Hello dear readers! I hope this finds you well and happy. Today the topic at hand is judgment of others and being with what is. I have found that many people when dealing with another person that is in distress, especially of an emotional nature are quick to try to "cheer them up" or somehow shift them out of it. What is the reason for this? Many people feel uncomfortable to be with someone who is suffering. Perhaps it triggers their own "stuff" or they are so sensitive that it hurts them personally to see others in pain? I have found for me personally in my counseling career and as an empath I have a hard time dealing with anger and other forceful negative emotion being directed at me, but have learned how to cope with depression, anxiety and grief with a client.

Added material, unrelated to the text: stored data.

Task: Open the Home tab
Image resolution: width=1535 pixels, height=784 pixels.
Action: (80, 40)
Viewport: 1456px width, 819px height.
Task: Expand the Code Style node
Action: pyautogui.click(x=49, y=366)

Sometimes just being a non-judgmental listening ear is very healing and can actually create a shift in itself.
I have a good example of this. Several years ago I had a client for Reiki/counseling work that was going through a very hard time. She was in a very dysfunctional relationship with a man and it was escalating all the time and had become drama central! Law enforcement had been called out several times, but she still stayed in that toxic situation. Her family and friends were at their wit's end with her. They constantly berated her for her choice of this man and were always trying to bail her out, which she would always decline. Her feelings were being hurt by all of the negativity coming at her from her family and it gave her even more fuel for what had already become a forest fire!
When she came in, I would sit and listen to her. I certainly have a judgmental streak in me just like the next person, but for some reason she made it easy to not judge her. She was a very spiritual, bright and intelligent woman and I could see this in her very clearly. My inner wisdom told me that this was just bad patch she was in and she would be through when she got whatever she needed to get from it. I worked with her a few times and then didn't hear from her for several months. Later that year I got a wonderful phone call from her thanking me profusely for just listening and believing in her ability to solve this issue for herself. She left that toxic relationship and was going to AL-ANON meetings often(her ex boyfriend was a drug addict.) She went on to become a Reiki practitioner herself and even opened up her own healing center a few cities over. She is out there living and thriving and sharing her life-wisdom with others. I am so proud of her!
It often is not easy to deal with emotional pain either in ourselves or in others. That tried and true saying comes to mind, "What you resist, persists." I have certainly found in my own life that running away from an issue or refusing to look at something isn't a great strategy. Denial may buy us a temporary reprieve but never gives us a solution. I have also found that acceptance though sometimes difficult, can have miraculous effects in our lives.
Wishing you peace & starlight in these magical times.